Our job is not to convince others of the value of research – it’s to create value through uncovering information that can change minds.

If this sounds familiar, then you have also done time on an analytics team in a semi large organization 😉 Analysts spend a lot of time simply trying to get into the room. When data informed decision making isn’t happening, we put it on ourselves to bust down the proverbial doors, and communicate in a way that changes minds.

This feels very different from the world Benn describes in his post this week, “Does data make us cowards?”. In Benn’s post, we see a world in which folks jump on data availability to help avoid making a difficult decision — a polar opposite experience. Where, you might ask, is the disconnect?

Both are actually symptoms of a similar problem. In Cindy’s example, a hypothetical organization is at a stage of maturity where assumptions are made without prior study. In Benn’s, the organization wants hard to be data informed, but the incentives to do so well are not fully realized. In both situations, we ask analysts/data scientists/researchers to step up and “be brave”:

In those moments, when the path ahead is foggy and people’s opinions are divided, it doesn't matter how smart we are if we're at the head of the table. When the room turns to us, they aren’t looking for a final insight to nudge one option ahead of the other. They need to know our opinion. They need to see our conviction. They need us to be courageous. 
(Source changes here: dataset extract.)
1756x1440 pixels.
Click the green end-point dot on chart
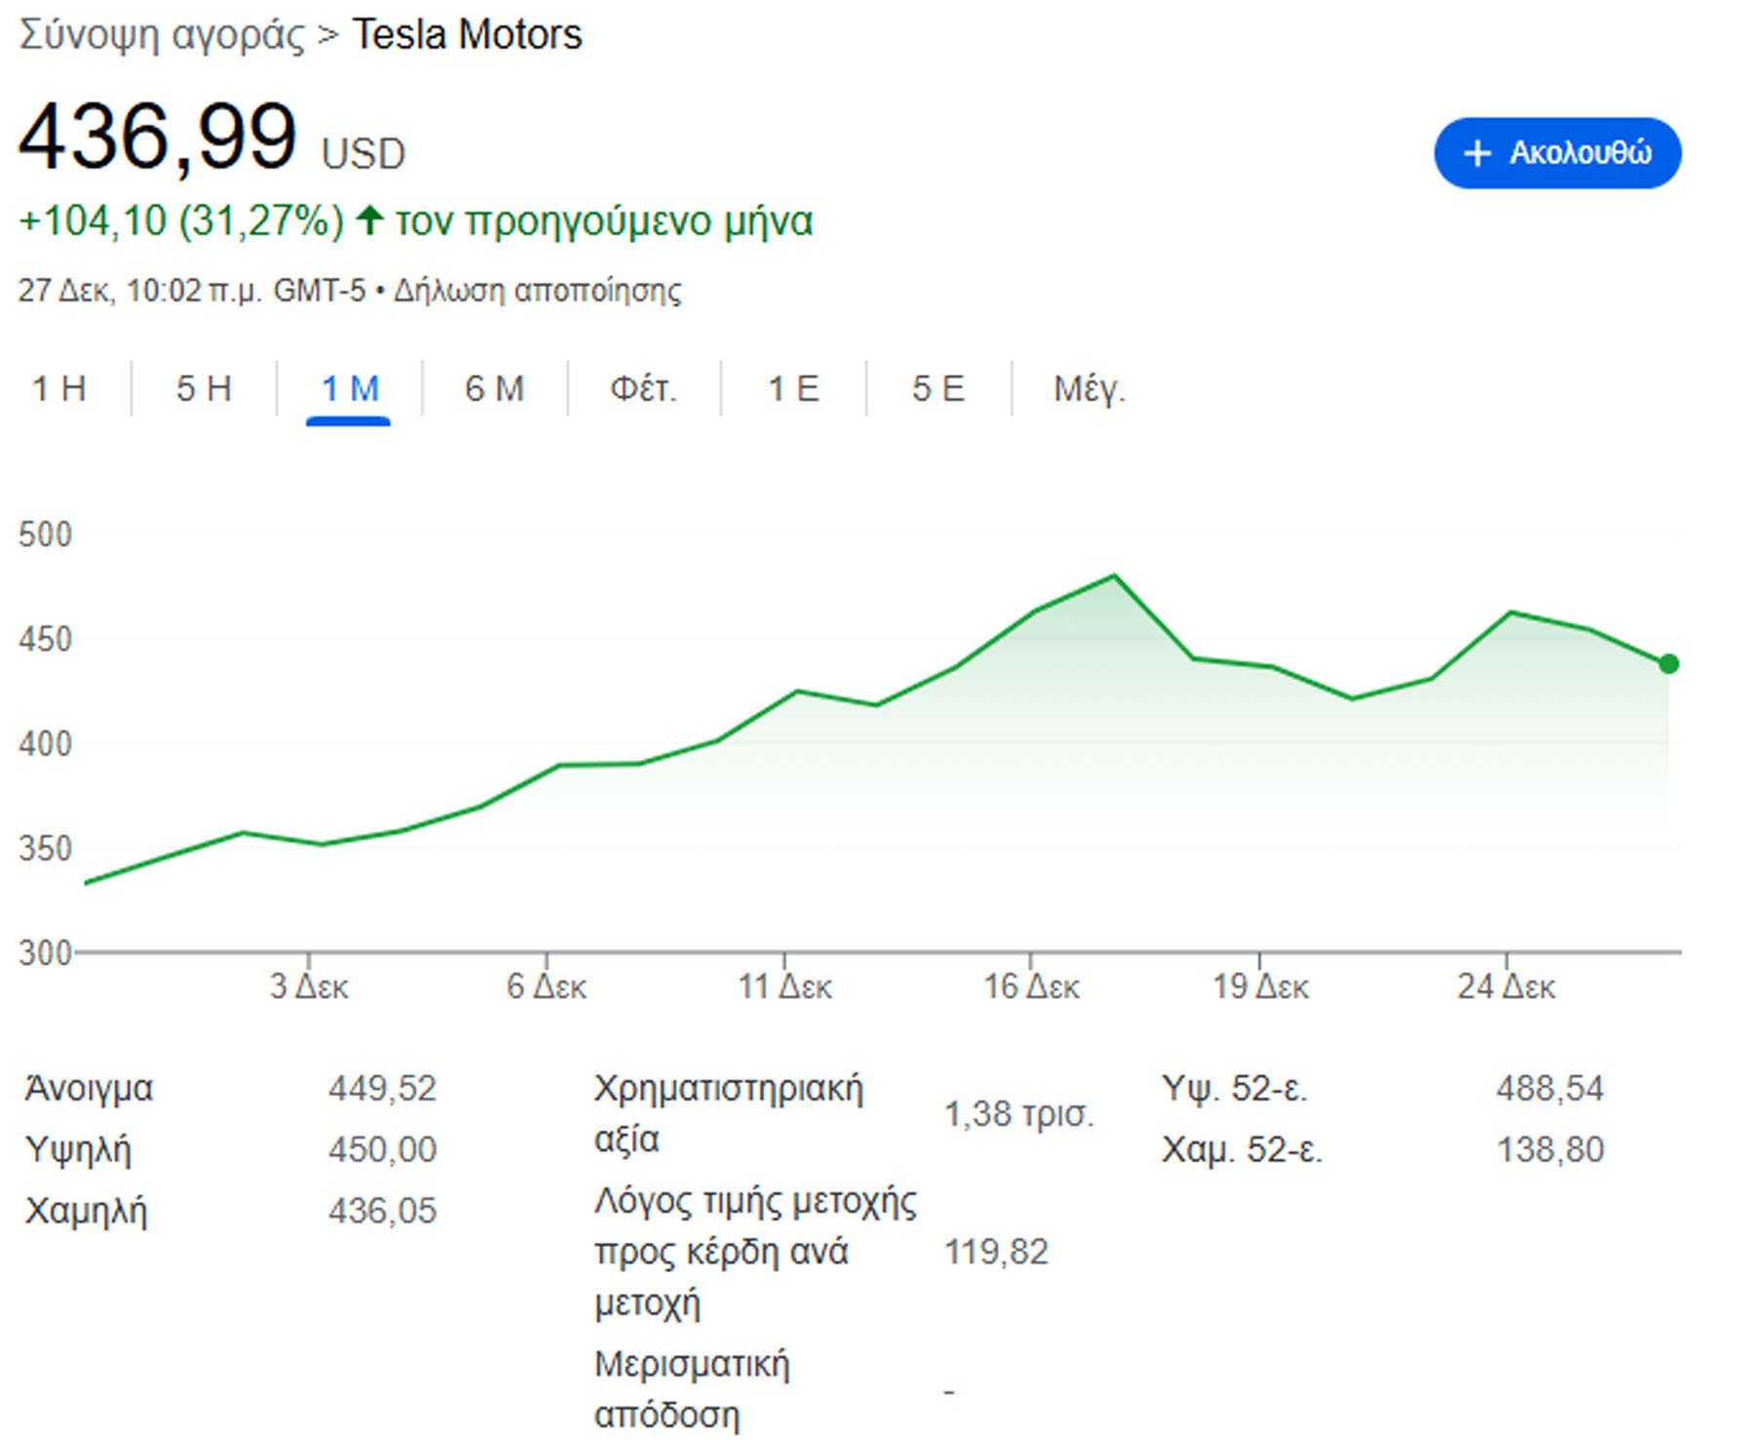click(1668, 663)
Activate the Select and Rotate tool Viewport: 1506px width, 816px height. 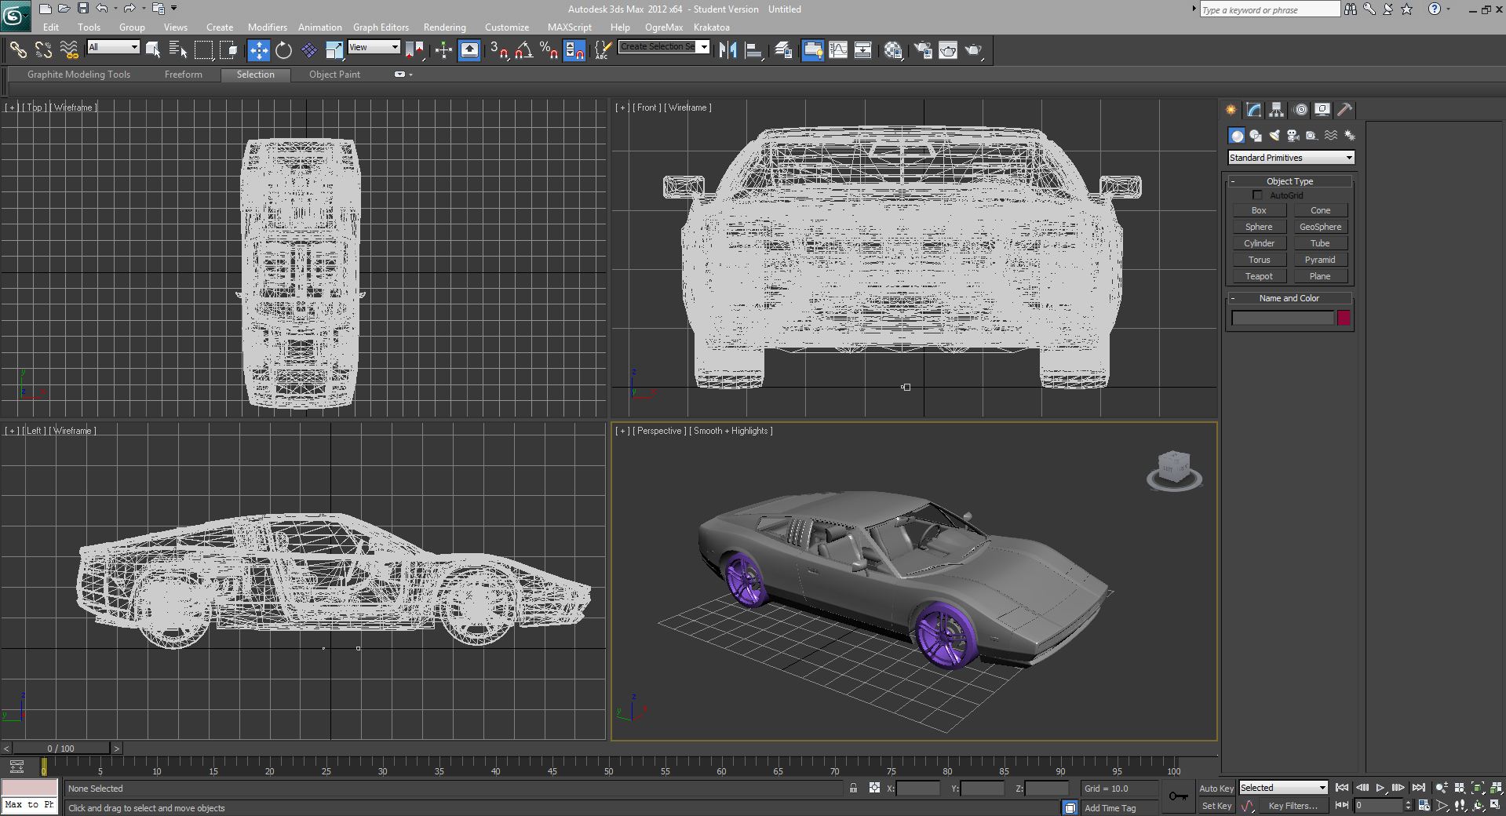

Without that courage, we’re just clever puppets, dancing to whatever tune our data sings to us, hoping nobody sees the wires we’re submitting to. To be real leaders, we have to prove ourselves brave enough to know when to walk on our own.

I completely agree that it is incredibly important for the folks in the room who have developed an educated opinion based on data/research to step up and share those opinions. I also think it is incredibly important for leaders to pay attention to systems of incentives, power and accountability in their organizations — asking analysts to step up and “be brave”, to “eavesdrop and interrupt” is asking them to apply guerrilla warfare tactics against a major opposition. It is a smell that can help point to the shape of that opposition in your organization — pay attention to it!

💲💲💲 Data Work ROI

Mikkel Dengsøe has admirable emoji game, and a timely and thoughtful piece on articulating the ROI of a data team’s work. We often talk about “customer facing data products” and “internal data analytics applications” as two entirely separate phenomena. Mikkel connects the dots in this post and reminds us of the different ways data roles on a team collaborate to create value:

The important takeaway for me is one of prioritization, especially for folks who sit closer on the systems side of the data jobs-to-be-done spectrum:

If you’re a Systems Person constantly evaluate how your work impacts downstream consumers (🖇), how many consumers you have (🎳) and how much time you spend (⌛️).
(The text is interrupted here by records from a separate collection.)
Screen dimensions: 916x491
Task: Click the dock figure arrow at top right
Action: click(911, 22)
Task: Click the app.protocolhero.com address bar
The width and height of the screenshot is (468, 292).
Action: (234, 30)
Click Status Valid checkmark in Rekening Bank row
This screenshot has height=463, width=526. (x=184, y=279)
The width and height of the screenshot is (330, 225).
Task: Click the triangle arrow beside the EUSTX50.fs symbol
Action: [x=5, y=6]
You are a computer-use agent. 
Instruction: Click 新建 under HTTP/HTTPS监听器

The implication of this is that an Analytics Engineer will have far greater ROI on their time from improving a data model used by 5 data scientists than by helping improve the workflow of only one. And a data engineer will have greater ROI on their time from improving the performance of the data platform because this platform supports every other data team member, and this has a multiplicative effect downstream:

Remember that everyone plays a role. 

Data Scientists and Data Analysts work faster if they have high quality data and good data models. Analytics [Engineers] and Data Engineers have multitudes of impact if their data models are used by many.
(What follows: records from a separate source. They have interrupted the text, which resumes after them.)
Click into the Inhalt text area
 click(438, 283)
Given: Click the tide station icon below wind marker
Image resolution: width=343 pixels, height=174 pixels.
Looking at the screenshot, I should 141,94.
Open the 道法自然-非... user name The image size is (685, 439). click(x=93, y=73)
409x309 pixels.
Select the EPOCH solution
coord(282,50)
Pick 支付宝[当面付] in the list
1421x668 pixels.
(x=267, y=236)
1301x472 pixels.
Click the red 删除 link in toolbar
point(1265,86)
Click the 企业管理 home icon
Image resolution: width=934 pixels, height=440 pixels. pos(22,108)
Reverse ETL, now with version control

Finally, Hightouch.io dropped a Git integration this week that works with all your favorite software repositories. It’s great to see more and more pieces of data workflows adopting software engineering best practices! Highlights that I’m particularly excited about:

  • describing data workflows as code,

  • consistency across local and browser-based development workflows, and

  • interoperability with an open source protocol (git).

💳💥💥💥💳💥💥💥

👋 Until next time!

1

This was talked about at great length last week, so I will not rehash the arguments. Check out the very bottom of this post for the latest on the discourse.